Перед Гординым стояла перелепленная временем и старушечьей худобой женщина в халате, на воротник которого спадали седые завитые, видимо "химией" волосами, один её глаз внимательно вглядывался в нежданного (а возможно и долгожданного) гостя, другой - искусственный - смотрел немножко в сторону и придавал этим несколько более заспанный и недовольный вид, чем на самом деле. За матерью, постоянно подпрыгивая на месте, а по сути перемещая попеременно тяжесть тела с ноги на палку в руке и наоборот, стоял отчим Гордина, Михаил Андреевич, которого он по инерции (узнав истину своего дворянского происхождения только в 25 лет) называл отцом; был он наглухо застегнут в темную рубашку и затянут в брюки, мешковато отстающие на коленях также неопределенно темного цвета, зато сверкала лысина почти во всю голову и растянутый в улыбке рот демонстрировал два ряда металлических зубов. "Приветствую, Вова!" - сказал отец, астматически удлиняя каждый слог и хрипя легкими, словно мехами старой дырявой гармони.

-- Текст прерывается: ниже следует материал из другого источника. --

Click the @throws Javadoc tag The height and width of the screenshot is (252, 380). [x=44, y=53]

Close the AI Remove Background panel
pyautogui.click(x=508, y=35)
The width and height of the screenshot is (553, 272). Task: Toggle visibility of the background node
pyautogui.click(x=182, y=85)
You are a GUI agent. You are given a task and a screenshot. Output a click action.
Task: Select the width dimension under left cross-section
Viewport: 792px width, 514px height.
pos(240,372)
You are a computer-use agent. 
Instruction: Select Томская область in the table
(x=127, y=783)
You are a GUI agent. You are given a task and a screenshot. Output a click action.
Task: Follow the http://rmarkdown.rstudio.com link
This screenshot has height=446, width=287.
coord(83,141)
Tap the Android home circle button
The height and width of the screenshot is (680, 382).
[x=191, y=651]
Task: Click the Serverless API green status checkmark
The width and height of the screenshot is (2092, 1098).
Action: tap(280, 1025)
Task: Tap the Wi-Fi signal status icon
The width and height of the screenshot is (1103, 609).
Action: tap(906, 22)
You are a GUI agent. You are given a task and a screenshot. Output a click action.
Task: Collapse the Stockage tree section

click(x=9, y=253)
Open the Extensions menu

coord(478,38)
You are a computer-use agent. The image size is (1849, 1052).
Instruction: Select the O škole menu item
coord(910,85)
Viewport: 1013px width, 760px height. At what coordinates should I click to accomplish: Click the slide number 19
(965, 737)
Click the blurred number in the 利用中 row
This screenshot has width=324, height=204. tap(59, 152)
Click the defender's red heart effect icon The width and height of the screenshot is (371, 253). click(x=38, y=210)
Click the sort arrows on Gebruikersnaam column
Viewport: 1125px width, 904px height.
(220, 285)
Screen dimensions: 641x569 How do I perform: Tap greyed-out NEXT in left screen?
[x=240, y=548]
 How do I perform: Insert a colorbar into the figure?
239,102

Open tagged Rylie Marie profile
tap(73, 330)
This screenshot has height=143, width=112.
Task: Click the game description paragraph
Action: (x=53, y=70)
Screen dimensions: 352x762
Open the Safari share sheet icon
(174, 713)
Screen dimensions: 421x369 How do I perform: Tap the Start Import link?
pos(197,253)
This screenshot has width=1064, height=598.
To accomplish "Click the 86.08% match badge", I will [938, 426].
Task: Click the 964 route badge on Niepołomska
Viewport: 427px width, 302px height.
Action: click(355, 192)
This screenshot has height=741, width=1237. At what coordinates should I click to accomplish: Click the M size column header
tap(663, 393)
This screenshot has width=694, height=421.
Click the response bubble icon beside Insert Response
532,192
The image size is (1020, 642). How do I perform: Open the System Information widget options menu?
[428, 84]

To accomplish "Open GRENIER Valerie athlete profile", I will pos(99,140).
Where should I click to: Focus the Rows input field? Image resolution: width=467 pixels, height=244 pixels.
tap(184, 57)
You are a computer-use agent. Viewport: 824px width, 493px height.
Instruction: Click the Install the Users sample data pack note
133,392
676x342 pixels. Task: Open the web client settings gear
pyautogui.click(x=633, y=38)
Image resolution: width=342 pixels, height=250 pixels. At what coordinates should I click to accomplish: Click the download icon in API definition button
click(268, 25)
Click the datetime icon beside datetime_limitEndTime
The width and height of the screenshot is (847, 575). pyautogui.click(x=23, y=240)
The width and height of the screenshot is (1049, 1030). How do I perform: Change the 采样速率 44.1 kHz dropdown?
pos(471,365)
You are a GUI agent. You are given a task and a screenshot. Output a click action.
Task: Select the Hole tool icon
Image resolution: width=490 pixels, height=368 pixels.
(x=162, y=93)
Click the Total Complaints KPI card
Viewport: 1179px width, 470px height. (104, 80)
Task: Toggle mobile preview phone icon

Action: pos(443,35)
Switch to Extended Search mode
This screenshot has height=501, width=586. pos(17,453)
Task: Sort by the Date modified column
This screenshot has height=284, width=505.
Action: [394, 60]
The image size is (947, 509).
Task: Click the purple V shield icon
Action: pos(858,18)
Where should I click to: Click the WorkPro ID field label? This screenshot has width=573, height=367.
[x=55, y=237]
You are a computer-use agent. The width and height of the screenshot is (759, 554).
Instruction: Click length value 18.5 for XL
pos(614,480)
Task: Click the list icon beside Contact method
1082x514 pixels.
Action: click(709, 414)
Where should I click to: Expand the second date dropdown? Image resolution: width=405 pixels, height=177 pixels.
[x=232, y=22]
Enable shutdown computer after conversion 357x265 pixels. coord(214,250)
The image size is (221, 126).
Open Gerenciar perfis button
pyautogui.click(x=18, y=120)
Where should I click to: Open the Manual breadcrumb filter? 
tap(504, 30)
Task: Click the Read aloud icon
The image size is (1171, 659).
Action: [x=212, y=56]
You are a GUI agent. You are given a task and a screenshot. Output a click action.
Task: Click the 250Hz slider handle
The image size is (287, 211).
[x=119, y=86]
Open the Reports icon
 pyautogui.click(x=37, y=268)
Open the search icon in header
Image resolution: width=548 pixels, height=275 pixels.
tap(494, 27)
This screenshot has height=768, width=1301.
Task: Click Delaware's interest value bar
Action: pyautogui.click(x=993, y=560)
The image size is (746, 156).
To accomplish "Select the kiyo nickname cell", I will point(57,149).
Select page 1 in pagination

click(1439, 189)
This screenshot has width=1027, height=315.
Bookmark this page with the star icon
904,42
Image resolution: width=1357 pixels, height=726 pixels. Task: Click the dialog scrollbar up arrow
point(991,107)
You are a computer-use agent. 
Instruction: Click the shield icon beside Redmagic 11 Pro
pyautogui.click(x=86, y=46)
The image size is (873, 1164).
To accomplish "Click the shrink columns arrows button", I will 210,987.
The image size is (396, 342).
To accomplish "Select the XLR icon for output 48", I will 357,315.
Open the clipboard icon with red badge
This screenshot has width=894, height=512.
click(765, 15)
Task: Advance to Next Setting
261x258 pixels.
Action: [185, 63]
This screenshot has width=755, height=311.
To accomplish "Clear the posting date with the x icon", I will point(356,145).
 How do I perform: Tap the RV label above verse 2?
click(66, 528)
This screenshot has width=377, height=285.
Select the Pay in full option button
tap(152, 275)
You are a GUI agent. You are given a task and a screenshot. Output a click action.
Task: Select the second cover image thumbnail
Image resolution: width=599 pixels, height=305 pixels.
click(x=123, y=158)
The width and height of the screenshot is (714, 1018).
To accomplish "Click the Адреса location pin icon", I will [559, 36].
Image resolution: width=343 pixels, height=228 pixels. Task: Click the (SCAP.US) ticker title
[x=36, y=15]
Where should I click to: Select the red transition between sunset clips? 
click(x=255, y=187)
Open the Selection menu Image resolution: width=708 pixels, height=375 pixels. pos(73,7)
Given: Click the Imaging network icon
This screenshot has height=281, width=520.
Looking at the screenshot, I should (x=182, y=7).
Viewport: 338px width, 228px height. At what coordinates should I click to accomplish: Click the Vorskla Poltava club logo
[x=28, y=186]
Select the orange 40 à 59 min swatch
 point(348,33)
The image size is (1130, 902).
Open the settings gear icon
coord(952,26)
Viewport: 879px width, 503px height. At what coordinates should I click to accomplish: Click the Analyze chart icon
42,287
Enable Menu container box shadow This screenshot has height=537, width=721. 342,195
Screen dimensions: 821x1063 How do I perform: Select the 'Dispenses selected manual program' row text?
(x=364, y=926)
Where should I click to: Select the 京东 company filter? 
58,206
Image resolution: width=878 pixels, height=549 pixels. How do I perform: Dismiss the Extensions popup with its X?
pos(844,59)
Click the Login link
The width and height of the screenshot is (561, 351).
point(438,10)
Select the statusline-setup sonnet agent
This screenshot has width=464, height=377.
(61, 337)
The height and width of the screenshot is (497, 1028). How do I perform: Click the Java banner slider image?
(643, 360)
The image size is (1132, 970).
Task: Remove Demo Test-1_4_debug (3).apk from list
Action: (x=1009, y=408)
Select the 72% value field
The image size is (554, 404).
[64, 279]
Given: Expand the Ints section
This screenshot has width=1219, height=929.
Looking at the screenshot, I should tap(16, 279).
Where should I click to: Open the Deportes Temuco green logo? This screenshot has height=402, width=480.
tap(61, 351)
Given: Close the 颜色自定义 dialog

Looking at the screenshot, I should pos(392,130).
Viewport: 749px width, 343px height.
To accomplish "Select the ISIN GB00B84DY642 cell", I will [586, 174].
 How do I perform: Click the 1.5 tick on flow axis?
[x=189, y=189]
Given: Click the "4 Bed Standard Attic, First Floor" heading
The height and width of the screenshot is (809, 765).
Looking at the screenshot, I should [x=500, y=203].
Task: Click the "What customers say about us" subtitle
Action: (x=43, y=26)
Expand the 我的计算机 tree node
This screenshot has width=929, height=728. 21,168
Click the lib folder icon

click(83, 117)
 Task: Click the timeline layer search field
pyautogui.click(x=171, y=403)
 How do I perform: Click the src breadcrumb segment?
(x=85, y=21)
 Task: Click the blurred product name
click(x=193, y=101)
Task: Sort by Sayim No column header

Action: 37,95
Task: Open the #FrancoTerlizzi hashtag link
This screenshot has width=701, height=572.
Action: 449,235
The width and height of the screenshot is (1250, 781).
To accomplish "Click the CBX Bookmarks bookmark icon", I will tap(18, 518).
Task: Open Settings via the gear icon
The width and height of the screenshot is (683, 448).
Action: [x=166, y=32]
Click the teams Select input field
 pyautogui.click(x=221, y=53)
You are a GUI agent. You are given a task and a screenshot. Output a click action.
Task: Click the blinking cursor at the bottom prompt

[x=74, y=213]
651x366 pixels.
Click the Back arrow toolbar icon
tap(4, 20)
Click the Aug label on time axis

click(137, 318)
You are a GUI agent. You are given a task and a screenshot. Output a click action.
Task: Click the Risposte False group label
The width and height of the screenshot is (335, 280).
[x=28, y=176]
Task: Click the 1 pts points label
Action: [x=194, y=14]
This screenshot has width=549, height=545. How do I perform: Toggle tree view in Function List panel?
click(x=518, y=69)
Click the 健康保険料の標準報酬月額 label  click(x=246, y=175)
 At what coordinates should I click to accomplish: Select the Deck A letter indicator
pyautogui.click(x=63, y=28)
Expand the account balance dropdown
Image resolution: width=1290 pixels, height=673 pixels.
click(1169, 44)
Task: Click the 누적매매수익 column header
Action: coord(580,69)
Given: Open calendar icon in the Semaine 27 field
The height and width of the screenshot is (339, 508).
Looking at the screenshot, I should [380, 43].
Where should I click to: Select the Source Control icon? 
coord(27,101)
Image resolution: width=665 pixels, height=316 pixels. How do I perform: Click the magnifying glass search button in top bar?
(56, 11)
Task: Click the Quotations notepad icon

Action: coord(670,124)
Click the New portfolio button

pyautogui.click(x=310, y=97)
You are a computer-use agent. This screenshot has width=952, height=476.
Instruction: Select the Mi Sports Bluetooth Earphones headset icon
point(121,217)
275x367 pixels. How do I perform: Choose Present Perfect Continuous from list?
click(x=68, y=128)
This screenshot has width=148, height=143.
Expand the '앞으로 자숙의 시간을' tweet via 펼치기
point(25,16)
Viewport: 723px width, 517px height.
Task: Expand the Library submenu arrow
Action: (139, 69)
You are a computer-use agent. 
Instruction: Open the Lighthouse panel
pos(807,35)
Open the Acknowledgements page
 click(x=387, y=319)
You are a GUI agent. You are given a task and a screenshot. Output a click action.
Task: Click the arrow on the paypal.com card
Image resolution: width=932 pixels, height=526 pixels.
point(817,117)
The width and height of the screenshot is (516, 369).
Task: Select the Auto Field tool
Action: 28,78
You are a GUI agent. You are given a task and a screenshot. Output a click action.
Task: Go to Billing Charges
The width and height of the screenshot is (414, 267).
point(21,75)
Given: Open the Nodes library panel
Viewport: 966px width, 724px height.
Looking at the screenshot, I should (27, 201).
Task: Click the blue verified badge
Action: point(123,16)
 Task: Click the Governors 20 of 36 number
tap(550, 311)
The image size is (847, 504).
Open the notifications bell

- Неужели не рады? - спросил больше для юмора, чем для приличия Гордин, переступив невысокий порожек. Он прикрыл за собой дверь, замок которой автоматически щелкнул, и полуобнял по очереди хозяев квартиры. Извини, мать, что гостинцев не привез, но у вас ведь сейчас, наверное, все как в Москве: и палатки, и товары, разница в цене, конечно, плевая, завтра все куплю: и лимоны, и апельсины, и печенье, и конфеты, благо, деньги пока имеются", - скороговоркой выпалил Гордин, только в этот самый момент осознав, что он в городе П., в гостях, приехал, наконец, навестить родителей, но как всегда запамятовал про гостинцы, впрочем, хотя и дорого яичко ко Христову дню, есть ещё время исправиться блудному сыну.